SAMUEL
PESSÔA
O Fed mudou de ideia
O erro do BC dos EUA é
que nada de muito diferente ocorreu de maio até hoje para mudar de
planos
Na última quarta-feira o
banco central americano, Federal Reserve ou simplesmente Fed, decidiu
que não irá iniciar agora em setembro o processo de redução do
volume de títulos de dívida longo prazo que mensalmente adquire.
Na reunião de setembro
de 2012, o comitê de política monetária do Fed, conhecido por
Fomc, decidira que iria adquirir por mês US$ 40 bilhões de títulos
lastreados em hipotecas e US$ 45 bilhões de títulos de longo prazo
emitidos pelo Tesouro americano.
O objetivo do programa de
compras de ativos do Fed é manter baixo o diferencial entre os juros
pagos pelos papéis de longo prazo e os de curto prazo, de forma a
ajudar a recuperação do setor imobiliário, o epicentro da crise de
2007-08, e estimular o investimento em geral.
Tanto a compra de um
imóvel quanto a decisão de investimento dependem da taxa de juros
longa, e não da curta. Se esta está baixa, mas aquela está
elevada, as pessoas e as empresas não investem.
Em maio último, motivado
por uma série de dados favoráveis da economia americana, o
presidente do Fed, Ben Bernanke, anunciou que provavelmente iria
iniciar o processo de redução das compras de ativos em setembro e
que o fim do programa seria provavelmente em meados do ano que vem.
Evidentemente, Bernanke
deixou claro em todas as falas que toda decisão de política
monetária, incluindo a redução do programa de compras, conhecido
por "tapering", seria contingente à evolução da economia
americana.
O movimento de Bernanke
iniciou um forte processo de elevação das taxas de juros dos ativos
de longo prazo. Entre outros efeitos, essa elevação produziu
intensa desvalorização das moedas de economias emergentes e de
países desenvolvidos muito dependentes da exportação de
commodities.
A elevação dos juros
longos na economia americana pode desestimular o mercado imobiliário,
e não há sinais de aceleração inflacionária. Pelo contrário,
existe grande possibilidade de a inflação fechar em 1% em 2013, bem
abaixo da meta de 2%.
O mercado que tem
apresentado a maior dificuldade para os analistas é o de trabalho.

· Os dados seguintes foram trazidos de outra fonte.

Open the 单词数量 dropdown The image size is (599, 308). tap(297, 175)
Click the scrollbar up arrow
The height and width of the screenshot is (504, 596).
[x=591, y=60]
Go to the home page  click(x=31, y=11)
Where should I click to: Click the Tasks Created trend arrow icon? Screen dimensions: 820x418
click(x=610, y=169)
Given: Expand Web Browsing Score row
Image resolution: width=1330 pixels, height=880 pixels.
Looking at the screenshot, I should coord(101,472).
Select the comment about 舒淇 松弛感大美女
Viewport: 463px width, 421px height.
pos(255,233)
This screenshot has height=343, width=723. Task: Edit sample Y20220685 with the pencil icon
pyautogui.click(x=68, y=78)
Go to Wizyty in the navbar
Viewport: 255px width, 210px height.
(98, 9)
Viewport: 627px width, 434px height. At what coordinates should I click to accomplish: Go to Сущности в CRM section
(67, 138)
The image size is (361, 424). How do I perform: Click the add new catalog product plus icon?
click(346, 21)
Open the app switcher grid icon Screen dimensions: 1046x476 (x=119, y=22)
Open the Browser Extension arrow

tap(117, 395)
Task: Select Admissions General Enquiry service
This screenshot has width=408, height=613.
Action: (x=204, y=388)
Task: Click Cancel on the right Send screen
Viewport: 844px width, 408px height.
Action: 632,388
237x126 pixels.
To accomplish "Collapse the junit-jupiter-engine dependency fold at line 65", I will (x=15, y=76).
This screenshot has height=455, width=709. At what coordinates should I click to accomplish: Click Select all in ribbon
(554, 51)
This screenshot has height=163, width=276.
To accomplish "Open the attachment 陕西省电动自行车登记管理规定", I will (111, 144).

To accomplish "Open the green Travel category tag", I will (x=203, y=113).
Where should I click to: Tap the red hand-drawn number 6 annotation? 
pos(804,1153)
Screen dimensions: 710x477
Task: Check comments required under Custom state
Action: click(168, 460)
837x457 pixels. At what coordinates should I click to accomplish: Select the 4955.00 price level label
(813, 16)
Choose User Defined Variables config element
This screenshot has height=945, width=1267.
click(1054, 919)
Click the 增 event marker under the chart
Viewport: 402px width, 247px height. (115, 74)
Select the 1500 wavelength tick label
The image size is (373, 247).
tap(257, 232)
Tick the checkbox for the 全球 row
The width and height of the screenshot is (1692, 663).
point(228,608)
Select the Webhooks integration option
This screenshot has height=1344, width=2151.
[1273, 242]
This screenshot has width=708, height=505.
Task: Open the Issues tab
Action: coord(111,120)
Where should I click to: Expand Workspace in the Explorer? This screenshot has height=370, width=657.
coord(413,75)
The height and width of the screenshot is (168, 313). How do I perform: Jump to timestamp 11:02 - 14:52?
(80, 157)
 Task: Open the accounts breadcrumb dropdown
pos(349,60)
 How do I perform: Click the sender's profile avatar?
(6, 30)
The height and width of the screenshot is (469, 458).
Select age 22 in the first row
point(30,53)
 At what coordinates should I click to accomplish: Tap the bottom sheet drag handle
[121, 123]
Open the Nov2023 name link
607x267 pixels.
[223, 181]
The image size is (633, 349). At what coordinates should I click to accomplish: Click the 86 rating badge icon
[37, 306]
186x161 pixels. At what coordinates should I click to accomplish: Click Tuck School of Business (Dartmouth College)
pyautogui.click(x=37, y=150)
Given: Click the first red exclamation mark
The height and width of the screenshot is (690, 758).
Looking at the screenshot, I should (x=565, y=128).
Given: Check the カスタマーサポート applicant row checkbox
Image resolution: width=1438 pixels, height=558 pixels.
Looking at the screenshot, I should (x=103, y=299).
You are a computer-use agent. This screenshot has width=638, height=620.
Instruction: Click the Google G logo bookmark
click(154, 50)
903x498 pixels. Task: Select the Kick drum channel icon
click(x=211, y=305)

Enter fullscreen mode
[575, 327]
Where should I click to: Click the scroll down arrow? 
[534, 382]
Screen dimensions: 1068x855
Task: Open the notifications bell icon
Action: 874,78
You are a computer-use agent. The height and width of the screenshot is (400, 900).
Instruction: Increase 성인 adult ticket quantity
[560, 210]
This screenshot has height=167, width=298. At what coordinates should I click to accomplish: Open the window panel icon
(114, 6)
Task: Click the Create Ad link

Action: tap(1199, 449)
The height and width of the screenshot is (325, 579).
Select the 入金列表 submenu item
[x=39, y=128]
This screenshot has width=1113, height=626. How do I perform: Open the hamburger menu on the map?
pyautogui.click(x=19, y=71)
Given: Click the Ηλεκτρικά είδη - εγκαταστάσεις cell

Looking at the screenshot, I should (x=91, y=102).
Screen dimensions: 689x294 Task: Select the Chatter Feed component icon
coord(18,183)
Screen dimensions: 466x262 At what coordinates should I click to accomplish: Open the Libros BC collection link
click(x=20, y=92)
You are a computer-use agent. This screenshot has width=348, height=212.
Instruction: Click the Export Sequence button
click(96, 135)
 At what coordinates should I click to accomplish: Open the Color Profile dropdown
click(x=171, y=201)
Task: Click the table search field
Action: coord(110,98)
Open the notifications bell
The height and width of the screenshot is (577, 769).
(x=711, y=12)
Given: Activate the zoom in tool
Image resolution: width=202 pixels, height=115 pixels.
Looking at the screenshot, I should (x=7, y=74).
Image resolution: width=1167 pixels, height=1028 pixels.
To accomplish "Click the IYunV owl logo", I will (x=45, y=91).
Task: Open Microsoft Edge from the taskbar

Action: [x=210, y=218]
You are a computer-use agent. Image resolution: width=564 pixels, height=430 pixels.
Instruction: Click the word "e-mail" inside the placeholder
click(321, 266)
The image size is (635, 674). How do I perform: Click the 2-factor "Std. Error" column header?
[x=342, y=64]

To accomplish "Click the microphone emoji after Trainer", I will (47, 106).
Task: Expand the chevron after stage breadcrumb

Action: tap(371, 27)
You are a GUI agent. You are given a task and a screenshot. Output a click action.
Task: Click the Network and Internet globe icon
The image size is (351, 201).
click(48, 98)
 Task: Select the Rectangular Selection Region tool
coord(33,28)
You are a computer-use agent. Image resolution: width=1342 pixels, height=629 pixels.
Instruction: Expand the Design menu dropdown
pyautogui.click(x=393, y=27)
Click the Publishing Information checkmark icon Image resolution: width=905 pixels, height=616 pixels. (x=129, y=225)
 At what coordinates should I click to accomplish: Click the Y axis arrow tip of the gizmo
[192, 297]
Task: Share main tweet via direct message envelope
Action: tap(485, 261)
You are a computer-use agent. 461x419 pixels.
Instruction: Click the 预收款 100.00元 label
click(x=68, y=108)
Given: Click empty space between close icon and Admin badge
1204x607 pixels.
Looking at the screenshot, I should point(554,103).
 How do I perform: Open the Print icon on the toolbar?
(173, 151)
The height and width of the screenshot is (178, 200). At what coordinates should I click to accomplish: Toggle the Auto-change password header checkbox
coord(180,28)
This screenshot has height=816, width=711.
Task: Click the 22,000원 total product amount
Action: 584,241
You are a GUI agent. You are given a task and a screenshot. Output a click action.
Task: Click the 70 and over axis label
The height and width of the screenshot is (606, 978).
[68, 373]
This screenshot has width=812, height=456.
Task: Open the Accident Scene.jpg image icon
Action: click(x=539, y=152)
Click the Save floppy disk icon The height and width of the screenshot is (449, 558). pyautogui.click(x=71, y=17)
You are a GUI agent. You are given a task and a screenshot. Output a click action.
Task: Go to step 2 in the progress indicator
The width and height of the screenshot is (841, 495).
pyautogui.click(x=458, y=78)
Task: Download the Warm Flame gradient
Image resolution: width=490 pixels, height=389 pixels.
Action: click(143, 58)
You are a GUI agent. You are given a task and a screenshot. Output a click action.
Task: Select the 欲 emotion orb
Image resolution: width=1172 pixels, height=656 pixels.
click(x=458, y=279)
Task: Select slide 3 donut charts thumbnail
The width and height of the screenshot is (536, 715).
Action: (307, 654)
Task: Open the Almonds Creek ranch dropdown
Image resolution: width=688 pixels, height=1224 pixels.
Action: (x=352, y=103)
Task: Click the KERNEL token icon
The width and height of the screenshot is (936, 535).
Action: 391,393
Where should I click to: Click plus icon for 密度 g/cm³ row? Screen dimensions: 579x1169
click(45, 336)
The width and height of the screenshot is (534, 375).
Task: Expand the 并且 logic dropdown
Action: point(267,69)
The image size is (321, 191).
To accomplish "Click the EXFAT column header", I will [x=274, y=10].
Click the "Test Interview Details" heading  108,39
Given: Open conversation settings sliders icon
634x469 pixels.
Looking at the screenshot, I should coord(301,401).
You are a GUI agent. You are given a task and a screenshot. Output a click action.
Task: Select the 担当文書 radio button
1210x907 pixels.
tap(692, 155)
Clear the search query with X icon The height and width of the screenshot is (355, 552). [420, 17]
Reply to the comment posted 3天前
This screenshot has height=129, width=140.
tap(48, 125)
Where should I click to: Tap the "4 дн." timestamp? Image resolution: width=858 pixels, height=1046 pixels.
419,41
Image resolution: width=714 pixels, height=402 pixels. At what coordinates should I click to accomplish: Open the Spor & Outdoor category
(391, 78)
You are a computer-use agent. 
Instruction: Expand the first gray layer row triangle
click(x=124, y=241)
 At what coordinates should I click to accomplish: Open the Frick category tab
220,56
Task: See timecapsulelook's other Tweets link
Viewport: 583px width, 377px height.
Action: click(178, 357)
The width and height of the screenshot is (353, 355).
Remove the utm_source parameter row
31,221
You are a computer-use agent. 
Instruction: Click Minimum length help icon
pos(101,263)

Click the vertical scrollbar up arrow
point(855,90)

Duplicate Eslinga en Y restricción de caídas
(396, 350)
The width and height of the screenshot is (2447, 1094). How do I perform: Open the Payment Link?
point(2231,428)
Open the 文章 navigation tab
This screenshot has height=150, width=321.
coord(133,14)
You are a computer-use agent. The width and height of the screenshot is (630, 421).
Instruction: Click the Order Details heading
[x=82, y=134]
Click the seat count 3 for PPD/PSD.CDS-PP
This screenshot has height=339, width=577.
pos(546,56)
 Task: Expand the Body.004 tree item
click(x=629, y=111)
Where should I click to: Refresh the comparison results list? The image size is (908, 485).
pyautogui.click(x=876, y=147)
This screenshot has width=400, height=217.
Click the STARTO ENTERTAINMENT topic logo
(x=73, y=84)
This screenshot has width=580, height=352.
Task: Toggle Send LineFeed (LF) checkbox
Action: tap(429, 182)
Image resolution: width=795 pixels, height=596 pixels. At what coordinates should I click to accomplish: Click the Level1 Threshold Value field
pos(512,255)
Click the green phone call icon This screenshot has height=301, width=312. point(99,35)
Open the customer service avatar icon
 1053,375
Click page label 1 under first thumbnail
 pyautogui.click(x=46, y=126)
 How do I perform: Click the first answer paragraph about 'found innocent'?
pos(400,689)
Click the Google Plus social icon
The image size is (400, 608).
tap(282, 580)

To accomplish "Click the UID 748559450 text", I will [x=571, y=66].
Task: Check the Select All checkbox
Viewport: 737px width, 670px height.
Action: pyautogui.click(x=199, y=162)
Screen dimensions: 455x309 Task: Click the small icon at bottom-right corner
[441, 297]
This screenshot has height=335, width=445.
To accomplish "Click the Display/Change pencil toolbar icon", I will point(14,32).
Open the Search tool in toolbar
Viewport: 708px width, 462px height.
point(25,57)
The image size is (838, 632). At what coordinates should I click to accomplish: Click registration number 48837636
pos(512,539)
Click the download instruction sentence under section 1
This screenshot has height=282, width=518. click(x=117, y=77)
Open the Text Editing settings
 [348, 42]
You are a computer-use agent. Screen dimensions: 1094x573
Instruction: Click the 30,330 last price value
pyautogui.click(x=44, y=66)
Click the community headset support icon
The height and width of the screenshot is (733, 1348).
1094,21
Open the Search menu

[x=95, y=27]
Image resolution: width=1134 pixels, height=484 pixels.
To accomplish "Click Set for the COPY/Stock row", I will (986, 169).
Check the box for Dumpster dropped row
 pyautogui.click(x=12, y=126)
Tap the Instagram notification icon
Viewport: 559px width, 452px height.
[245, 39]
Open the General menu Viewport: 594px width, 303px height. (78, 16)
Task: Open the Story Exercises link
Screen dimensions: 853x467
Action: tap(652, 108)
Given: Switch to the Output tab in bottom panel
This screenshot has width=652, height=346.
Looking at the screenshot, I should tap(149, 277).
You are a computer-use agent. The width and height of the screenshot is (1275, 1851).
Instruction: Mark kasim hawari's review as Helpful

Por um lado, a taxa de desemprego tem mostrado um ótimo
comportamento, tendo caído de 7,9% em janeiro para 7,3% em agosto.
O problema é que a queda
da taxa de desemprego que ocorreu nos últimos anos deve-se à
redução da taxa de atividade, e não ao crescimento da velocidade
de criação de empregos. Ocorre que diversas pessoas simplesmente
retiram-se da população economicamente ativa, por desistirem de
procurar emprego.
Sabemos que 1/5 da queda
da taxa de atividade nos Estados Unidos deve-se ao envelhecimento da
força de trabalho. Os outros 4/5 são de pessoas que, na maioria,
voltaram para a escola ou entraram no auxílio-doença e/ou
aposentadoria por invalidez.
Toda a dificuldade dos
analistas e do Fed é saber qual é de fato o tamanho da folga no
mercado de trabalho. Quando a economia passar a crescer mais
fortemente, essas pessoas retornarão ao mercado de trabalho? Se
supuséssemos que, hoje, esse grupo já tivesse voltado a buscar
emprego, a taxa de desemprego estaria por volta de 9%, e não de
7,3%. Por outro lado, se elas não retornarem ao mercado de trabalho,
o início do momento de subida dos juros fica mais próximo. Porque,
nesse caso, o mercado de trabalho vai ficar mais apertado e pode
produzir pressões inflacionárias mais cedo.
Toda a comunicação do
Fed ao longo do ano induziu o mercado a pensar que a maior parte da
queda da taxa de atividade é estrutural, e não cíclica.
A decisão de
quarta-feira de frustrar a expectativa do mercado e não iniciar o
"tapering" indica que o Fed mudou de ideia. O erro do Fed é
que nada de muito diferente ocorreu de maio até hoje para eles
mudarem seu posicionamento. Ou seja, com o conjunto de informações
disponível em maio, deveria ter sido possível prever o curso dos
fatos que efetivamente ocorreu --e, portanto, avaliar que não era o
momento de iniciar o anúncio do "tapering".
O fato de o Fed ter
voltado atrás de uma decisão que estava bastante clara em sua
comunicação sugere que o comitê considera que a dinâmica da
economia americana está bem mais fraca que se imaginava. Teremos de
esperar a ata da reunião, que será divulgada em 9 de outubro, para
sabermos o que ocorreu.
SAMUEL PESSÔA é
doutor em economia e pesquisador associado do Instituto Brasileiro de
Economia da FGV. Escreve aos domingos nesta coluna.